Start of Material supplied

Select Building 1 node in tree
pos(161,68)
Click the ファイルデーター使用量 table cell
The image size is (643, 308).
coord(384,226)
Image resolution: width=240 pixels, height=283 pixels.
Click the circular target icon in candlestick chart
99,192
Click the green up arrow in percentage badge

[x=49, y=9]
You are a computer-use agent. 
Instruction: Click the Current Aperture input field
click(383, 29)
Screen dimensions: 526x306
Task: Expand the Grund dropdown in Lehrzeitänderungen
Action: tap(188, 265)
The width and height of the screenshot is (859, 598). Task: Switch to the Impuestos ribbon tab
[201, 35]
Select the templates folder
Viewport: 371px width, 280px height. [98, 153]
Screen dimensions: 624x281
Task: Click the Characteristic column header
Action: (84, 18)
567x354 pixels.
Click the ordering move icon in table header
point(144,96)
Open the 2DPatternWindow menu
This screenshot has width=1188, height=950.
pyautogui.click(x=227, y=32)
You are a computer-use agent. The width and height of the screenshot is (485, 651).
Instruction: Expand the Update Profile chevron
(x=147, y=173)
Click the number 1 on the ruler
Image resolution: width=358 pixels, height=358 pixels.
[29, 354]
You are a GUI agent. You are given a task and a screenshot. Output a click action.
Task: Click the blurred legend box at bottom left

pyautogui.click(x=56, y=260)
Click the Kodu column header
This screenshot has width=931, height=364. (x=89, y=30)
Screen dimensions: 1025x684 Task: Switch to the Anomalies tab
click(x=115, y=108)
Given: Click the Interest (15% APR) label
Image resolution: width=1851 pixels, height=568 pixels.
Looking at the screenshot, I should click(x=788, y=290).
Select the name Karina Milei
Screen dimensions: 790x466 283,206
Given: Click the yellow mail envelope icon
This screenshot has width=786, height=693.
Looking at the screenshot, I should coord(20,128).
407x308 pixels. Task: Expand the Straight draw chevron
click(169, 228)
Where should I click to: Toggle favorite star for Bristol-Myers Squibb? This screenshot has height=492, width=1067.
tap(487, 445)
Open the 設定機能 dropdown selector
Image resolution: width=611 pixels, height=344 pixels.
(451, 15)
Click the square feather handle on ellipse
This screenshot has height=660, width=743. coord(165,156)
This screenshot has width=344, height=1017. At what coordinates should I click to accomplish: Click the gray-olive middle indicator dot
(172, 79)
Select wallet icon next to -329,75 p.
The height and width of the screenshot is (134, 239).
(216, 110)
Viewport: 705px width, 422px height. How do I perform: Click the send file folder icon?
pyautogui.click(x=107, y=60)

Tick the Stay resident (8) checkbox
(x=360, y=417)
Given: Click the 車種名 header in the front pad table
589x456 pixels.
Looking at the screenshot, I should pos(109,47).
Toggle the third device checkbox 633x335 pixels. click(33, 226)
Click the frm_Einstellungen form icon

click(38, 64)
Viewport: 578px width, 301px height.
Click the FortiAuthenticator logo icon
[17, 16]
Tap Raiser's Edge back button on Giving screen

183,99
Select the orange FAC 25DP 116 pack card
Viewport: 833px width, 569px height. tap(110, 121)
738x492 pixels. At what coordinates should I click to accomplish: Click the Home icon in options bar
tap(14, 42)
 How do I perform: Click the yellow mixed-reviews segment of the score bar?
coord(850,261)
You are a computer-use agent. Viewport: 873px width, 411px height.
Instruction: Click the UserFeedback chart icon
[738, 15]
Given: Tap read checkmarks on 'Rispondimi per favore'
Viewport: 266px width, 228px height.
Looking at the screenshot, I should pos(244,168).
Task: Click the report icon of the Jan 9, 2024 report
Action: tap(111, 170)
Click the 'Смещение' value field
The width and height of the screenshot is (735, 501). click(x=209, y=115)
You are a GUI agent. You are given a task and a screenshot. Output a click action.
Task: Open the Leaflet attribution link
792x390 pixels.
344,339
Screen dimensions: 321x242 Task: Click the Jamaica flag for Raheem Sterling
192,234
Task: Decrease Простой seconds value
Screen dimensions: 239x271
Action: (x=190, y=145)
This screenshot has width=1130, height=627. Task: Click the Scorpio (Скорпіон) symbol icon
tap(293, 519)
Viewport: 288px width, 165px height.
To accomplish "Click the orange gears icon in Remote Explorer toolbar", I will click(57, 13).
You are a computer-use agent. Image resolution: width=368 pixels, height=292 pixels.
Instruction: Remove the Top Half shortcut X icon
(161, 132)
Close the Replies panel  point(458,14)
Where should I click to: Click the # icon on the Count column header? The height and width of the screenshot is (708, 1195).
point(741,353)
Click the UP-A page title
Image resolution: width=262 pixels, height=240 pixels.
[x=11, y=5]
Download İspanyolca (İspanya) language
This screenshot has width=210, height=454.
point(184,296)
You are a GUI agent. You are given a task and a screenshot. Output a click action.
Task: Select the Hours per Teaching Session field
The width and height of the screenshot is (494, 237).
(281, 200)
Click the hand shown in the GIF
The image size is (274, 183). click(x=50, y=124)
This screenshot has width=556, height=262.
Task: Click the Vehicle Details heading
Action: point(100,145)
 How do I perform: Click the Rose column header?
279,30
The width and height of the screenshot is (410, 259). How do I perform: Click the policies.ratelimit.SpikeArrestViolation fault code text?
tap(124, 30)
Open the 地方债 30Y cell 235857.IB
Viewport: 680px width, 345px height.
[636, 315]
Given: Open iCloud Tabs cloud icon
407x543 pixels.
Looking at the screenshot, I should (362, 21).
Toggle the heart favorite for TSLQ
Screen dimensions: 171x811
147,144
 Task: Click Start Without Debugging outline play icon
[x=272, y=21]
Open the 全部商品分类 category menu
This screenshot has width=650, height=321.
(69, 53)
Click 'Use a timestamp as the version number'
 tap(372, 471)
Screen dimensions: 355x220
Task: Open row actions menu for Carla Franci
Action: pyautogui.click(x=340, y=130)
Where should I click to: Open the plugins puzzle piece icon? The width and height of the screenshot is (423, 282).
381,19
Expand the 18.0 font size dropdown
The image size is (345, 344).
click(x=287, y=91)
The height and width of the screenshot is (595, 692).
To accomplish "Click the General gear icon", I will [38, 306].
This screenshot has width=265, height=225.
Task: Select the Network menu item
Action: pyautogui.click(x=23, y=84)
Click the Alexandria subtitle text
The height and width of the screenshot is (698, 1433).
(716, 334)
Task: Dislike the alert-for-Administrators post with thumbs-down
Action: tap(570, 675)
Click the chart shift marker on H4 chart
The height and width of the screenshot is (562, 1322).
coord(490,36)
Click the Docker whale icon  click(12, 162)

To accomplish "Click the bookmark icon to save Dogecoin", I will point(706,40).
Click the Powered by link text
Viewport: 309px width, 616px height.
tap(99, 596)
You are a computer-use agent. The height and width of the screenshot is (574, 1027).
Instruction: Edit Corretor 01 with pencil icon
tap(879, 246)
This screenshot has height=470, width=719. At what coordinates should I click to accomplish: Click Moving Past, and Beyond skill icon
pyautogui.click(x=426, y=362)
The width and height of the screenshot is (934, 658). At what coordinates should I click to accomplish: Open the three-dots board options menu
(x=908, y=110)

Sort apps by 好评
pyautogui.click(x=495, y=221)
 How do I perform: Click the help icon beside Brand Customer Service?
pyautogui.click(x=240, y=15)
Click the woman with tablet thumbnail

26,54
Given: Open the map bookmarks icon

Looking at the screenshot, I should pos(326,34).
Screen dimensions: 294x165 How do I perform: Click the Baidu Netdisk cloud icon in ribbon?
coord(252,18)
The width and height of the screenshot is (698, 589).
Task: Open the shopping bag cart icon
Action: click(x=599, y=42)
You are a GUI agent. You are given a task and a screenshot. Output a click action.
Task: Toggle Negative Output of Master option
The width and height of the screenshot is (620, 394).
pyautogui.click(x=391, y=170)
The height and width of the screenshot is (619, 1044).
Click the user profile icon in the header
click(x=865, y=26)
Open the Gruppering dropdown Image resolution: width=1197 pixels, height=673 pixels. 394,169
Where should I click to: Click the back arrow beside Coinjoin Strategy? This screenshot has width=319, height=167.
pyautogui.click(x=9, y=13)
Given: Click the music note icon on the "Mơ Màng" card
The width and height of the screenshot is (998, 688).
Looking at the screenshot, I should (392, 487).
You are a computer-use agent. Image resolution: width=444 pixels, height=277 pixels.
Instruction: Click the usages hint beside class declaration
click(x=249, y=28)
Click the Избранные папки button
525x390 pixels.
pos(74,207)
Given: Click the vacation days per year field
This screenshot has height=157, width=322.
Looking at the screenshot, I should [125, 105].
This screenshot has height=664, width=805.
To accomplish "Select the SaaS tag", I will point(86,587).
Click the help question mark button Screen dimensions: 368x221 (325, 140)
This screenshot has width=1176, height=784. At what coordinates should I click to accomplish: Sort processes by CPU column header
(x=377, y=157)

End of Material supplied

→ What is required
In the records above, how many lines contain the string "link"? Reply with the number only.

→ Response
2